Going forward, the board will look at “areas where we can provide a protected permanent bike lane so that cyclists who choose to use the interior bike route will be able to have areas where they will have that protection,” he said.
“We talked a lot to cyclists, and the ongoing message that we heard was that cycling up the hill from the bottom portion of the the roadway up to Prospect Point was an area of concern where they felt that was necessary to have a divided protected lane,” he said.
He said whatever solution the board delivers will prioritize access to parking lots and the needs of businesses in the park.
Christensen said the new plan would be developed using the Stanley Park Mobility Study conducted by the last board.
The ABC board will also move quickly to initiate an audit of Vancouver’s park facilities, to identify those that need renewal and maintenance.
Christensen said the review would likely take a few months, but that the board would move to begin urgent maintenance work at facilities that need attention.
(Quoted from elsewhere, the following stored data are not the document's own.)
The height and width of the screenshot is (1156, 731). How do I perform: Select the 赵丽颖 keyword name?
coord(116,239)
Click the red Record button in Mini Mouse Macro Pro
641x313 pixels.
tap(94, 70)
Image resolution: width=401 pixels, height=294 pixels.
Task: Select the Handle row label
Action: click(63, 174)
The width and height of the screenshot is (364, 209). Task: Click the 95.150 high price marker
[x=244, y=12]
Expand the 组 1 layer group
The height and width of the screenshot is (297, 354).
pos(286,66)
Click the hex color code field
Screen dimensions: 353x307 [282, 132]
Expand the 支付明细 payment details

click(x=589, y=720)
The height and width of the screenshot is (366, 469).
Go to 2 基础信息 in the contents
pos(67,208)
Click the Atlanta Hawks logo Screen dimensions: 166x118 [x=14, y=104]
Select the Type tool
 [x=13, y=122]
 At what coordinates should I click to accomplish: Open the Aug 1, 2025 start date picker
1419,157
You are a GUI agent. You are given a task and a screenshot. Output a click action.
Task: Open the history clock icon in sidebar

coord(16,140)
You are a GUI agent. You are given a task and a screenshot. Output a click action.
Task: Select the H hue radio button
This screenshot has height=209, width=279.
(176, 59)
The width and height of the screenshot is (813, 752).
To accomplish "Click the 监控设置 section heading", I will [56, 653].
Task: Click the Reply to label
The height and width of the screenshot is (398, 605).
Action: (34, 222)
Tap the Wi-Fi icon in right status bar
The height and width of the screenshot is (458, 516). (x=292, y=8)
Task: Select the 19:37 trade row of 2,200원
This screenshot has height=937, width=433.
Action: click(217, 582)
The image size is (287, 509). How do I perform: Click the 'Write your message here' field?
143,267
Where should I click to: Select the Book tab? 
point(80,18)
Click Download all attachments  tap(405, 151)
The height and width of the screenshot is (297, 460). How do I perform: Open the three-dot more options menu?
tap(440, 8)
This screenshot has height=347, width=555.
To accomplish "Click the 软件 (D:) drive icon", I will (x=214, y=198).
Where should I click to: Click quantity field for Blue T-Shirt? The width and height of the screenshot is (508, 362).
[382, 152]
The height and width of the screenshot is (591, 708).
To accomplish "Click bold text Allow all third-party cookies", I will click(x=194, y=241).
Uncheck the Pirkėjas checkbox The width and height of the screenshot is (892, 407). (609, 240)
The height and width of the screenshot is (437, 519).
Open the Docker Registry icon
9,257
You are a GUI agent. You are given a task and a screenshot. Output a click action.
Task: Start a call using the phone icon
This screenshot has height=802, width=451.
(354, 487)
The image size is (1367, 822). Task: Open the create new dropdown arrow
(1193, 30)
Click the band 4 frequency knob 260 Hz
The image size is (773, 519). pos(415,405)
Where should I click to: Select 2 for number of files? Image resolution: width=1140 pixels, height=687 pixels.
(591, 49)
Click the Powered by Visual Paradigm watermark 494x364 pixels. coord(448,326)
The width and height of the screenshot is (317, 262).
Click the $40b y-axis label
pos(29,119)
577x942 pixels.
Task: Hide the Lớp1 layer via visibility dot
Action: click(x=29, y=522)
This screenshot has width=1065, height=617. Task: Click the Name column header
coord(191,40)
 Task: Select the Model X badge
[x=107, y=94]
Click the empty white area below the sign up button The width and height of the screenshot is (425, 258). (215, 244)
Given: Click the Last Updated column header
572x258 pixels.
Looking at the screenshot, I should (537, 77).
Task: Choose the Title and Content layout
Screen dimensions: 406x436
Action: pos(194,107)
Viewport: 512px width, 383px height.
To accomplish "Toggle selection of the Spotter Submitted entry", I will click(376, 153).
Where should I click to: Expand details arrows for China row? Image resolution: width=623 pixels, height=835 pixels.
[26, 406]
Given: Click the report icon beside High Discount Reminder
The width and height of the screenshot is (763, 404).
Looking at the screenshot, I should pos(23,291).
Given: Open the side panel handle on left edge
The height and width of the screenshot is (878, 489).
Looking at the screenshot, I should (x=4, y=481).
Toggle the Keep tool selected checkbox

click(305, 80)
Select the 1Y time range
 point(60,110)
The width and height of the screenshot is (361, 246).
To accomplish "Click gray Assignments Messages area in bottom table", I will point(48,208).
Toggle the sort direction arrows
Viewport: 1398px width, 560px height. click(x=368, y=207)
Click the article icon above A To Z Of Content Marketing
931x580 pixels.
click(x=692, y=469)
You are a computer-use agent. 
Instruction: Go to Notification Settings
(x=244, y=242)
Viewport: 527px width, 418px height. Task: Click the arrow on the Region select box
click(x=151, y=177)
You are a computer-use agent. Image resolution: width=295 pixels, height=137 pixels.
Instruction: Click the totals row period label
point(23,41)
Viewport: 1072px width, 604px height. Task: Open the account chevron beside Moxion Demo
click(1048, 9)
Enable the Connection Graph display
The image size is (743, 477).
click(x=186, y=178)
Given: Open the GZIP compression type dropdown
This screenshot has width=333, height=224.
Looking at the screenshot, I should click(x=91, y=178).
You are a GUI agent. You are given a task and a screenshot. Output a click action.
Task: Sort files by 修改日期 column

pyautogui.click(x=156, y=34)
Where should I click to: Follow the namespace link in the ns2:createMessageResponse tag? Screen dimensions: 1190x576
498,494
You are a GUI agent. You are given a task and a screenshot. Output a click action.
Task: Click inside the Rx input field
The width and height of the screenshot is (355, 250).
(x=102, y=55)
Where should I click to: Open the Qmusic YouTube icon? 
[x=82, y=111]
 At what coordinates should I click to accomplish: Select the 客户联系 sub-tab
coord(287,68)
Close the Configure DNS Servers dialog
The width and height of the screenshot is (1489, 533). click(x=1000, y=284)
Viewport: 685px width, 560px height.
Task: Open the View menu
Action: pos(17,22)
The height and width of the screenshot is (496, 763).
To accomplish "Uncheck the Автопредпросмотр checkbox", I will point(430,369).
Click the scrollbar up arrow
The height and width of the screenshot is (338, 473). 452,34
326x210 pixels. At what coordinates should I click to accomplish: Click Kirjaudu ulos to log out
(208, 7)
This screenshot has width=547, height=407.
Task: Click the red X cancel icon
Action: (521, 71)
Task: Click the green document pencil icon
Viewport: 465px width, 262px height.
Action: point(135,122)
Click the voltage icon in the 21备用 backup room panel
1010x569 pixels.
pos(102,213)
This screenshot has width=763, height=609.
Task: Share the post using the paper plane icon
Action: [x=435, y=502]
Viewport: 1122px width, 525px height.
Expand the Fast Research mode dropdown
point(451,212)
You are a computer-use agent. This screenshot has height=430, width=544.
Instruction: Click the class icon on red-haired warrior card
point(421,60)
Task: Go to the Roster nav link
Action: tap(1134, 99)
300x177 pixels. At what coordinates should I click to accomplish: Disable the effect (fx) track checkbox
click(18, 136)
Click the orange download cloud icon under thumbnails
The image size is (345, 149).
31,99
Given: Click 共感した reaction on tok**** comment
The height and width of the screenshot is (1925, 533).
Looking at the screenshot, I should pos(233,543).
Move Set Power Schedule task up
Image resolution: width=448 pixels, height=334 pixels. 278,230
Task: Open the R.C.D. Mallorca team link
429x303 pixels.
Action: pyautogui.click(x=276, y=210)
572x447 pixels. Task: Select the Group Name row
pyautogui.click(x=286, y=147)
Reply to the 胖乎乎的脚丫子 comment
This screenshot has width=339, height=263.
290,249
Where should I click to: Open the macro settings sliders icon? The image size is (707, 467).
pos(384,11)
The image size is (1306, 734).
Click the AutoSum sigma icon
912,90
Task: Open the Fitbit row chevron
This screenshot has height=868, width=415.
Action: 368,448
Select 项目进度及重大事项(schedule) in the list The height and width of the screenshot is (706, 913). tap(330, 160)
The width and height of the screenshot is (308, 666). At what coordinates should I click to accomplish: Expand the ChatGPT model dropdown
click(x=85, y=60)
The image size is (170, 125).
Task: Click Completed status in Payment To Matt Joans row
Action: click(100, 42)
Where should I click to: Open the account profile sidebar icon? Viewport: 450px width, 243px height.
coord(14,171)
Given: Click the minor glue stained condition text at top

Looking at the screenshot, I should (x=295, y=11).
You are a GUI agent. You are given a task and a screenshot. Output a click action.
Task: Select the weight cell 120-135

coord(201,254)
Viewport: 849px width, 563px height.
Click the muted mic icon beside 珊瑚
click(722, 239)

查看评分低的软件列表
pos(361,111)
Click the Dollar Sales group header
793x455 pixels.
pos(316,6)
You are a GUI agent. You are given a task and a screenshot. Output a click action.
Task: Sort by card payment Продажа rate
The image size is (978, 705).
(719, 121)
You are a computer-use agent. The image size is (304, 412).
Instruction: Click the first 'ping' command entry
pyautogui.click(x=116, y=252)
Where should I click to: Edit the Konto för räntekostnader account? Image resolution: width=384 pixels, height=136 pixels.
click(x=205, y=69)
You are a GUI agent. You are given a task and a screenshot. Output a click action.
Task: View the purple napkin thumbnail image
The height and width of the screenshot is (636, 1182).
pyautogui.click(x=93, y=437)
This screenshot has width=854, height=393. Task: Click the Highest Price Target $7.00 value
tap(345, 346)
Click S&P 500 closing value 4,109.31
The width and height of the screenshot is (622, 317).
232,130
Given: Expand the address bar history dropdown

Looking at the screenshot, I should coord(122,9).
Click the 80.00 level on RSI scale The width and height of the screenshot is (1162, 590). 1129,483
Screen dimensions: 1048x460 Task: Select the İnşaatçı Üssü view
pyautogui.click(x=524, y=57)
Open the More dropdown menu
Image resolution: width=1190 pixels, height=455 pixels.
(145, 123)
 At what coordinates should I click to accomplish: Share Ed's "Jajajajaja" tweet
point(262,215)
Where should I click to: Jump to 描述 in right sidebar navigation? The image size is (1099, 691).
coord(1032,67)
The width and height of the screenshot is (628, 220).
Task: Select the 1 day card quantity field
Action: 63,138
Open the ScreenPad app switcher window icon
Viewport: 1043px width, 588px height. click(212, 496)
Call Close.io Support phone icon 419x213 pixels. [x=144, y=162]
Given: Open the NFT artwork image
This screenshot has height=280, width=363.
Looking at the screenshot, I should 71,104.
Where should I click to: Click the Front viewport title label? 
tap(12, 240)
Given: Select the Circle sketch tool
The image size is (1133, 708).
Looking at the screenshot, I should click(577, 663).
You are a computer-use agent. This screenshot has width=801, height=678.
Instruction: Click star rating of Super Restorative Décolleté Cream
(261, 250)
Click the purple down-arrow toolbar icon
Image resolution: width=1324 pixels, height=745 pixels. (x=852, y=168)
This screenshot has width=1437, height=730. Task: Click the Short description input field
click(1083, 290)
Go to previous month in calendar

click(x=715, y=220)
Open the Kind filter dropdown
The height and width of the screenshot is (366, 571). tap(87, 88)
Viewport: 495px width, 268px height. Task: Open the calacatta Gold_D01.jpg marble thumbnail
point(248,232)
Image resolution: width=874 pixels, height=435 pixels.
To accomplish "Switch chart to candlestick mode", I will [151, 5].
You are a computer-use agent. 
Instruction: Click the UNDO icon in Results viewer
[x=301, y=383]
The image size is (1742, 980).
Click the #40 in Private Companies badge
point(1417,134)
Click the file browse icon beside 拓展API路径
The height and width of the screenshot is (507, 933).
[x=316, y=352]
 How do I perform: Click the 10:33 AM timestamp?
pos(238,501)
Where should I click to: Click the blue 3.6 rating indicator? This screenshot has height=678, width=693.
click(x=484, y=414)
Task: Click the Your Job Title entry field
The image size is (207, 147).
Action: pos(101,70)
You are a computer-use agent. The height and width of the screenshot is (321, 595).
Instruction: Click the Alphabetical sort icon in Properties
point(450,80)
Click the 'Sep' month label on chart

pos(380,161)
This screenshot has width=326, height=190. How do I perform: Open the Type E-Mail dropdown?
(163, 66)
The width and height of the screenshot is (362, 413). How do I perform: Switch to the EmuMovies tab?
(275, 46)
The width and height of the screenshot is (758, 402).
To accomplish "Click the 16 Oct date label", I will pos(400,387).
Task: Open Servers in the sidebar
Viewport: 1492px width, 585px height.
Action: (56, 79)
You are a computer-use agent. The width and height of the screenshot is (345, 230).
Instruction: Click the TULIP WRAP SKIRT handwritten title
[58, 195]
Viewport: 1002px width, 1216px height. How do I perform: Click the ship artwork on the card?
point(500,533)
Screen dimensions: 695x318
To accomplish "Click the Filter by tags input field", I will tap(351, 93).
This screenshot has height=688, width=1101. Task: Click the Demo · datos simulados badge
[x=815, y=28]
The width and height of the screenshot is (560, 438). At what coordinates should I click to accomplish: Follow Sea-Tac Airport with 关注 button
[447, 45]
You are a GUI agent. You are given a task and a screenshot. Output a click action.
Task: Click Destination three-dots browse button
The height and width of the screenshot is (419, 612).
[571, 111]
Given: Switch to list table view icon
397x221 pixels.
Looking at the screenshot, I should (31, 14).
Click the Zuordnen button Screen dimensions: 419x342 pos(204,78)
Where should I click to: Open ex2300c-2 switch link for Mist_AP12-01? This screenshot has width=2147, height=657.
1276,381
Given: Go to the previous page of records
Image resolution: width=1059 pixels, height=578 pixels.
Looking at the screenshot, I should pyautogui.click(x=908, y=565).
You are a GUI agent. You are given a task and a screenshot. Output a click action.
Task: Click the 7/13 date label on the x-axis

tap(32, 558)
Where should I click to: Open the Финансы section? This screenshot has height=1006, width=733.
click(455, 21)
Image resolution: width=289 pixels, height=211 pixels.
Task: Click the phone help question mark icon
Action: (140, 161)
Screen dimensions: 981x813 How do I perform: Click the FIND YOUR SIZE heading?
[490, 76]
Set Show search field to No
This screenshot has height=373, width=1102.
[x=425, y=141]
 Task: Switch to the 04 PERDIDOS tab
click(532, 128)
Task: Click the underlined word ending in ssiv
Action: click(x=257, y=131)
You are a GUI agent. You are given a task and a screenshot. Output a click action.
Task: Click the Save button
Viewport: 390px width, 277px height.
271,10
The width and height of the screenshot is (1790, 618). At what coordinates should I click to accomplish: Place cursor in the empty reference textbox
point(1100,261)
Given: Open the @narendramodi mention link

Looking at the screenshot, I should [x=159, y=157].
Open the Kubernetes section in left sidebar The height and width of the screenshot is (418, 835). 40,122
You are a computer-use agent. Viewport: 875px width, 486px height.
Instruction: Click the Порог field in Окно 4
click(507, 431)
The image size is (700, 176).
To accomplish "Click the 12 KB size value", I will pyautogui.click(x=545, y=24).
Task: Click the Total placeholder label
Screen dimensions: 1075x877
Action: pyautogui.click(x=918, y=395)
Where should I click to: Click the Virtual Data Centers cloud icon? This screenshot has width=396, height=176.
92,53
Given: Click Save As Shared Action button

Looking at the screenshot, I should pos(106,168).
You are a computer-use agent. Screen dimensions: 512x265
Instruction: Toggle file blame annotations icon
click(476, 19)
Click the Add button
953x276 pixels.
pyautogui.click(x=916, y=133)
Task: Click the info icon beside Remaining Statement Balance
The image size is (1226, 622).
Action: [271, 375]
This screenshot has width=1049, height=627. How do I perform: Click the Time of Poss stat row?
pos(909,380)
Funding, she said, would come through consultation with the new ABC majority on city council.
The new park board will also move to make the city’s pilot project allowing alcohol in some parks permanent, and launch a new pilot looking at the city’s beaches.
“When the pilot project was introduced for the parks it was very focused as to its scope and that will be the same as we approach making this pilot project for our beaches,” Jensen said.
“We want to make sure that we’re choosing the right locations where we can ensure that this pilot project can be successful — so we’re going to be working with our partners to find those those areas that this makes sense to have as a pilot project for safe, responsible consumption on our beaches.”
Christensen said she hoped the beach pilot program could be in place by summer 2023.
As for perhaps the most difficult issue to confront the city’s park board in recent years — homeless encampments in the city’s parks — Christensen said the new majority would take a measured approach.
“The B.C. Supreme Court has been very clear that people have the right to camp in parks when there is no housing available, and we have no plans to evict them at this time,” she said.
“However, in the meantime we’d like to increase maintenance and safety in the park, increasing cleanup, garbage pickup, things like that.
“And we’ll be working with our ABC majority on council to provide housing options in the future, so that’s housing options with wraparound services and support.”
Vancouver’s new park commissioners will be officially sworn in on Nov. 7.